Change the order of operations in sendCollateralsUnwrap to first send the updated rewards and then unwrap the asset. You can also consider adding to the beginning of unwrapFor a call to _userUpdate(_to, 0, true) to make sure the rewards are updated before unwrapping. Note: as user can choose to have JOE rewards accrue to a different address than the address that uses WJLP as collateral, you’ll have to make sure you update the current accounts. I’ll detail this in another issue.
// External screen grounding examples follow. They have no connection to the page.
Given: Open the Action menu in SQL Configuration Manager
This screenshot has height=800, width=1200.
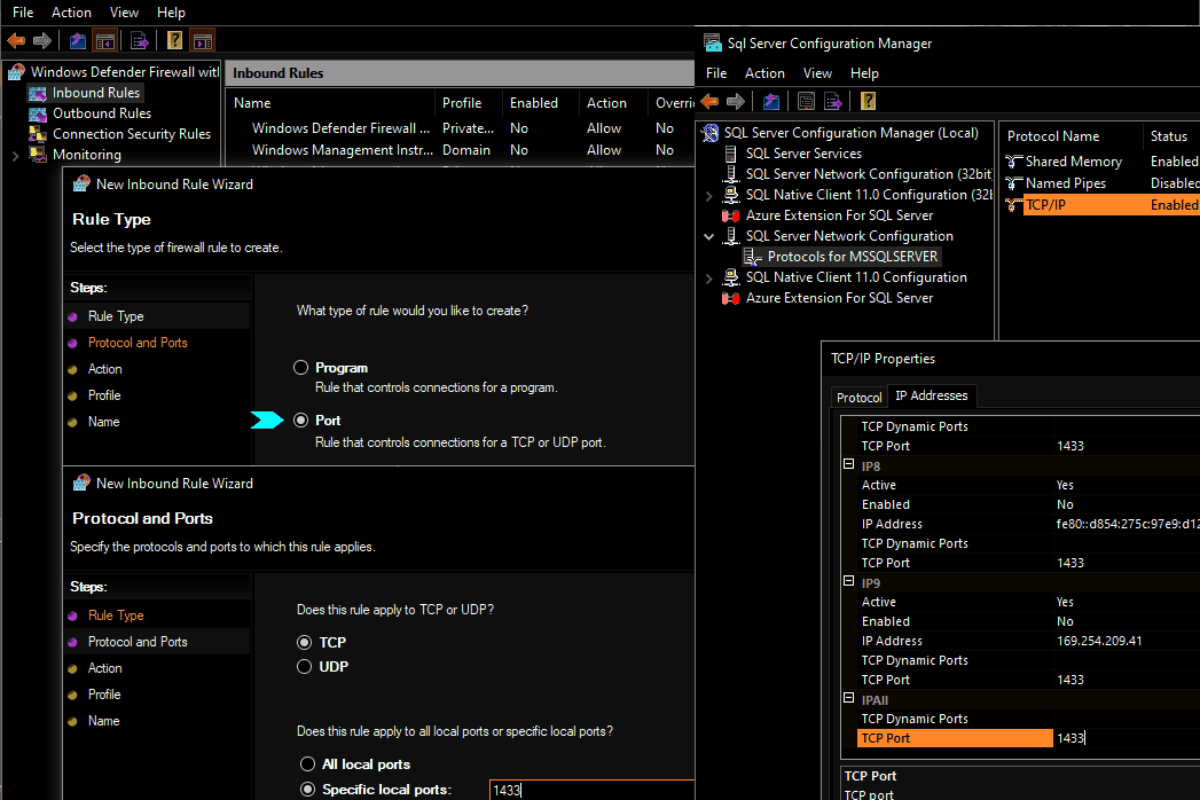Looking at the screenshot, I should 764,73.
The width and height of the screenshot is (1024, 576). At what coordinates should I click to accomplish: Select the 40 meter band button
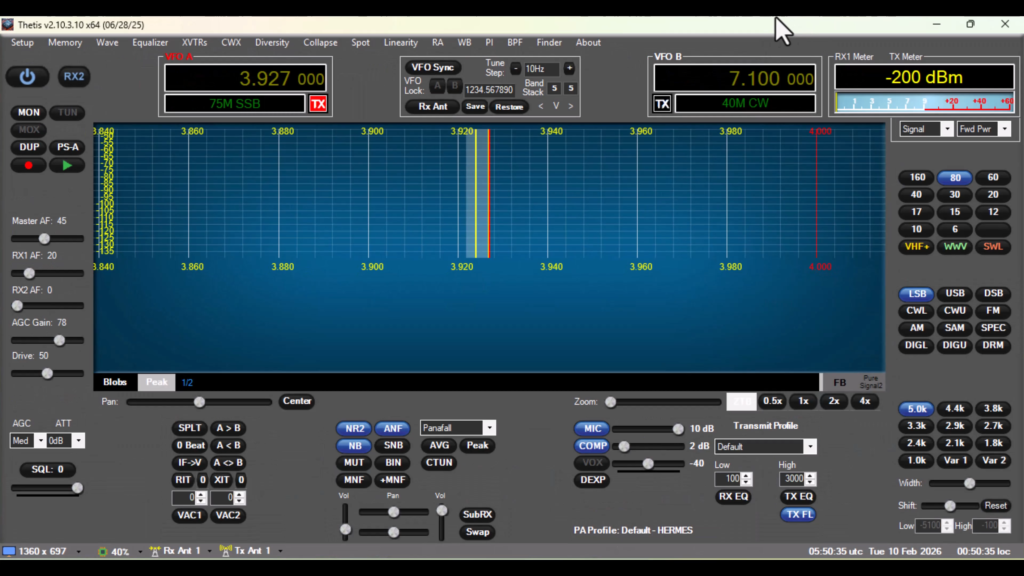pyautogui.click(x=916, y=195)
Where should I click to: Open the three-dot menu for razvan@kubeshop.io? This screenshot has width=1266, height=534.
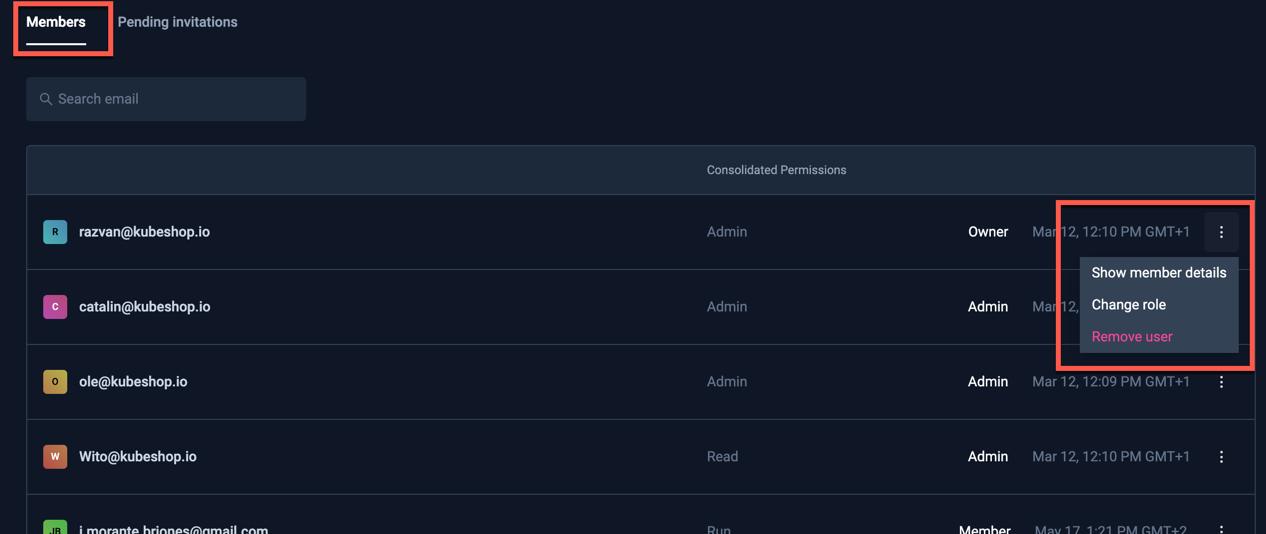coord(1221,232)
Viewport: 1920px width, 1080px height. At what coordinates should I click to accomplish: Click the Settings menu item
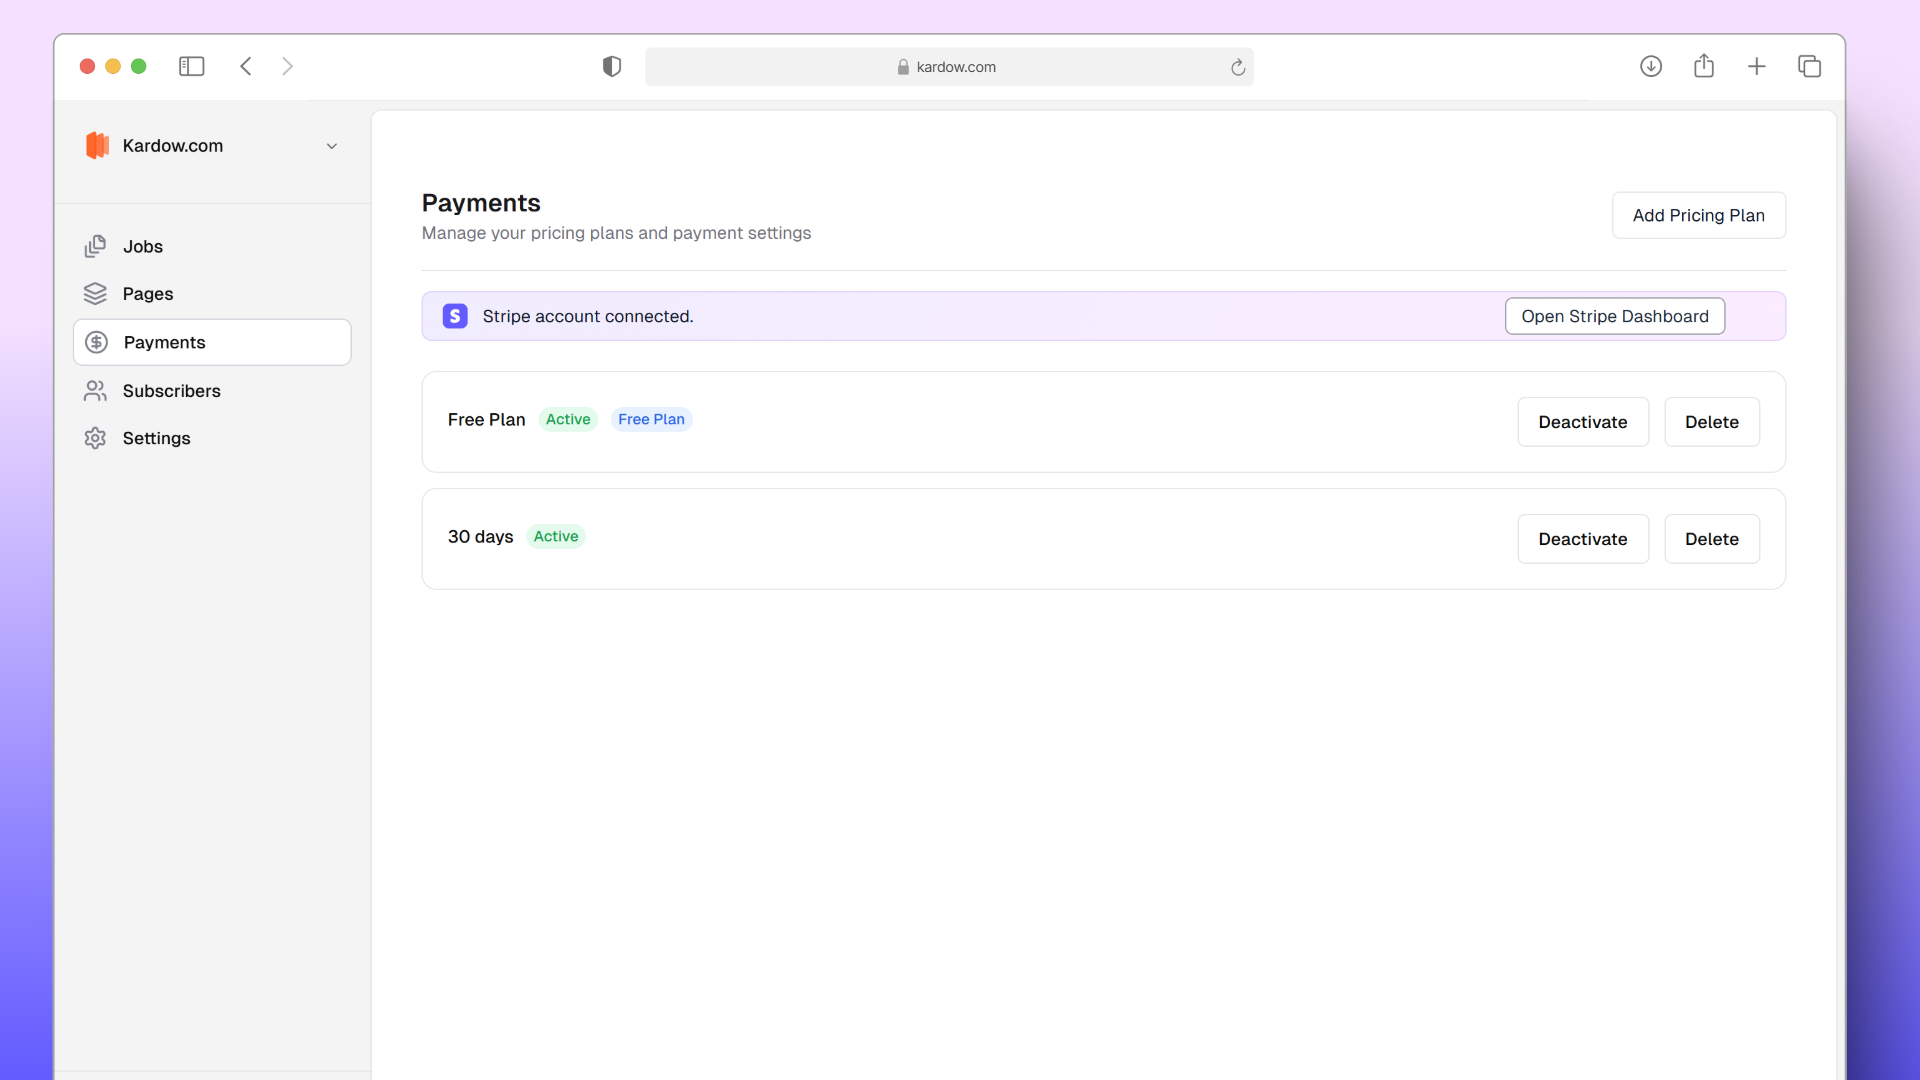pyautogui.click(x=157, y=438)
kingyetifinance (Yeti finance) confirmed:

@LilYeti: Thanks for the thorough explanation.

Disclosures

C4 is an open organization governed by participants in the community.

C4 Contests incentivize the discovery of exploits, vulnerabilities, and bugs in smart contracts. Security researchers are rewarded at an increasing rate for finding higher-risk issues. Contest submissions are judged by a knowledgeable security researcher and solidity developer and disclosed to sponsoring developers. C4 does not conduct formal verification regarding the provided code but instead provides final verification.

C4 does not provide any guarantee or warranty regarding the security of this project. All smart contract software should be used at the sole risk and responsibility of users.